Russian media artist, musician and engineer Dmitry Morozov — who operates under the name ::vtol:: — recently debuted an automated instrument called “silk” that tracks the real-time valuations of two online cryptocurrencies, Bitcoin and Litecoin.

Bitcoin and Litecoin are essentially digital currencies used mostly online, which are uncontrolled or regulated by any government. The installation consists of two large poles connected to five strings, each of which correspond to traditional currencies: the U.S. dollar, Yuan, Euro, Canadian dollar and the Russian ruble. The strings are tuned automatically by a computer algorithm based on the often-changing valuations of Bitcoin and Litecoin in those currencies.

The term for what Morozov is doing in his installation is “sonification.” At its most basic, sonification describes assigning sound to data. Data is only useful when it can be processed in a meaningful way, and translating the pulse of a doctor’s patient into the beeps of a heart rate monitor or the levels of radiation into the pops of a Geiger counter allow listeners to understand make sense of data much faster than they could with numerical readings.

In the case of Morozov’s silk where data is translated into something that has more musical aspiration than say a heart rate monitor, sonification is nothing new. Fourty-five years ago, computer music composer Charles Dodge, a student of Gunther Schuller and Darius Milhaud, looked to translate the magnetic waves of the earth into musical notation.

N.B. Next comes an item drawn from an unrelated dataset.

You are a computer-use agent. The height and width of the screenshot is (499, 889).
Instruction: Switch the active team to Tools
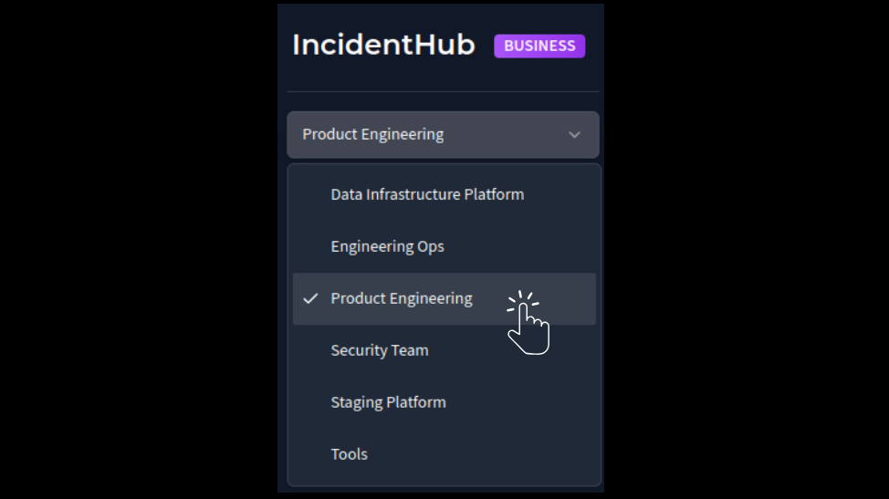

What is new, however, is the sheer amount of data that’s available for composers or sound engineers to play with, and in the case of Morozov, the available technology to create something that sonifies that data in real time. In recent years, there has been an explosion in the field, and the results are increasingly sophisticated. In 2006, the Georgia Institute of Technology launched a contemporary music ensemble, Sonic Generator, which regularly experiments with sonification, music and technology.

Sonification is in an interesting place right now. For the most part, efforts to sonify cyrptocurrencies or data from algae seem more like conceptual art installation or experiment than the kind of musical composition that might find its way to the concert hall — much in the same way many might view something like John Cage’s work to electrify and play an amplified cactus with a feather more as music philosophizing than traditional composing. In many ways, it is the ultimate in process-driven music.

But arguably sonification is a natural extension of what composers looking to channel nature have always done. Whether it’s Beethoven’s Pastoral Symphony complete with then cutting-edge sound effects to replicate a spring thunderstorm or Mason Bates’ Liquid Interface that uses field recordings of glaciers breaking in the Antarctic, composers have always sought to describe the natural world with whatever musical tools available to them. As our scientific ability to describe and measure that natural world evolves, so do those musical tools.

Take for example composer Robert Alexander who was profiled a few years back by Vice’s Motherboard. Based at the University of Michigan, Alexander worked with data from the Solar and Heliospheric Observatory, which is a spacecraft from NASA and the European Space Agency that measures weather on the sun. Alexander found that assigning musical attributes to individual aspects of that data could allow researchers to hear changes in carbon levels that could signal a solar flare, which might cause electronic disturbances on Earth.

Alexander has also used that data and sonification process to create a standalone composition, which is based off of solar wind data captured in 2003.

There’s something deeply compelling about hearing sonified music, knowing that the musical patterns are linked to the natural logic of systems found on this world or beyond. Or in the case of Morozov’s silk, hearing man-made systems that are normally ethereal and out-of-sight translated to discordant musical sounds carries with it a dose of the same ethos of Philip Glass’ Koyaanisqatsi, which musically offers an unsettling glimpse at the industrial sprawl of the modern human landscape.

You might never hear a symphony based on solar wind data in a concert hall near you, but the field is producing some fascinating work. Above all else, it reflects a desire to understand the world through music, which is something we can all relate to — even if we don’t understand the math behind sonified cryptocurrency fluctuations.